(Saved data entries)
%%

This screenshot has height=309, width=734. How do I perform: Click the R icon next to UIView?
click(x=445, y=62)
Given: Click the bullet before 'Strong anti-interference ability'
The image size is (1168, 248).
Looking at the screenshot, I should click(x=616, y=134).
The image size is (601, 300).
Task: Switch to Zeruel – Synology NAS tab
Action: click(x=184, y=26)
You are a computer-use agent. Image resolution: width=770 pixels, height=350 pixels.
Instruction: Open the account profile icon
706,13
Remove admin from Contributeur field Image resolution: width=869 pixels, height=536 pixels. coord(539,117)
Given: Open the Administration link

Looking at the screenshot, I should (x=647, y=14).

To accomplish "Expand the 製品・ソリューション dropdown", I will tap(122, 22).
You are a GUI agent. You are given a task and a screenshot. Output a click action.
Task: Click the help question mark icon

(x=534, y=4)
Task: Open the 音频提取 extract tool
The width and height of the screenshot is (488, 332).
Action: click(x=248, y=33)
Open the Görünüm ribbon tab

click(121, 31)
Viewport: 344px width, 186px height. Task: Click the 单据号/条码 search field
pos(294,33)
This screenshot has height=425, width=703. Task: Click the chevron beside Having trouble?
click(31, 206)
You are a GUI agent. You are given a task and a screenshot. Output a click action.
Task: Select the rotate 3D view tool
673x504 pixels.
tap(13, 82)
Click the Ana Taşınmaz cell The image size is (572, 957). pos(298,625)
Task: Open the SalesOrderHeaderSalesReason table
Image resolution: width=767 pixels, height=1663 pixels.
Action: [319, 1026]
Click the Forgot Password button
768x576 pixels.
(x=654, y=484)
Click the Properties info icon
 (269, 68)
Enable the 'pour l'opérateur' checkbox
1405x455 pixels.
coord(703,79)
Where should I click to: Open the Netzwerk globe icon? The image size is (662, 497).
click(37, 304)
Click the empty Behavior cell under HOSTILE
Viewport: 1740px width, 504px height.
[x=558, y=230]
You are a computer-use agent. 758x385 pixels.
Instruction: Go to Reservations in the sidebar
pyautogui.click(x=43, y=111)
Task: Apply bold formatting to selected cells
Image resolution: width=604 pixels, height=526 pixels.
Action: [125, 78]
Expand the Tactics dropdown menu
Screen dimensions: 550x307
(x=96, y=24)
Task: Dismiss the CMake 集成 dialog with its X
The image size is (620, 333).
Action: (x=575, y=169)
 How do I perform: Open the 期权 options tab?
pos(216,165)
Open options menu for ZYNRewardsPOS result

%%

Would you filter the records and copy each line that contains the word "menu"?

Expand the Tactics dropdown menu
Open options menu for ZYNRewardsPOS result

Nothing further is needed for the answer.